▸ PROBLEM DESCRIPTION:
Word for word, and without a single picture, repeat the entries.

Segment Start: DATA LISTING

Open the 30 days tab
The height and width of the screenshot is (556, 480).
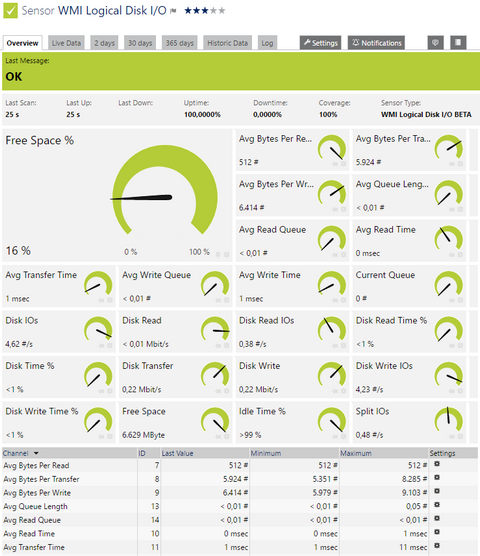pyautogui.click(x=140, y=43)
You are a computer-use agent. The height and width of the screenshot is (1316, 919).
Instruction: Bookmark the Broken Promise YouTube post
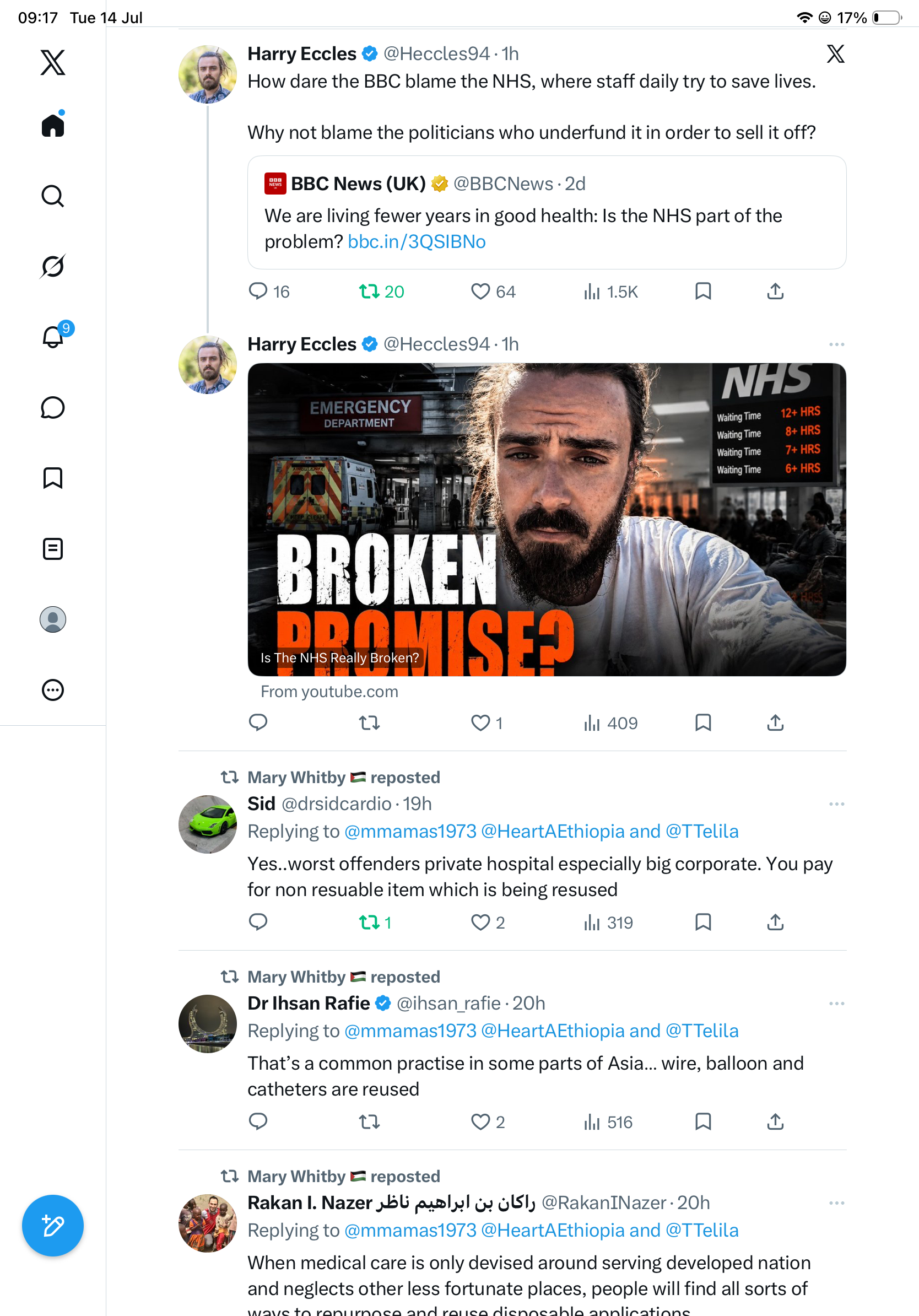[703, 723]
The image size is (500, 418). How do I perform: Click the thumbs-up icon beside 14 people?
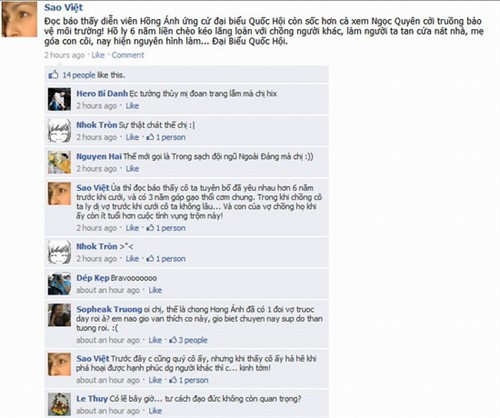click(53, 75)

Segment End: DATA LISTING

▸ RESPONSE TO THE TASK:
Open the 30 days tab
The height and width of the screenshot is (556, 480).
pyautogui.click(x=140, y=43)
You are a computer-use agent. The height and width of the screenshot is (1316, 919).
Instruction: Bookmark the Broken Promise YouTube post
[703, 723]
The image size is (500, 418). How do I perform: Click the thumbs-up icon beside 14 people?
click(53, 75)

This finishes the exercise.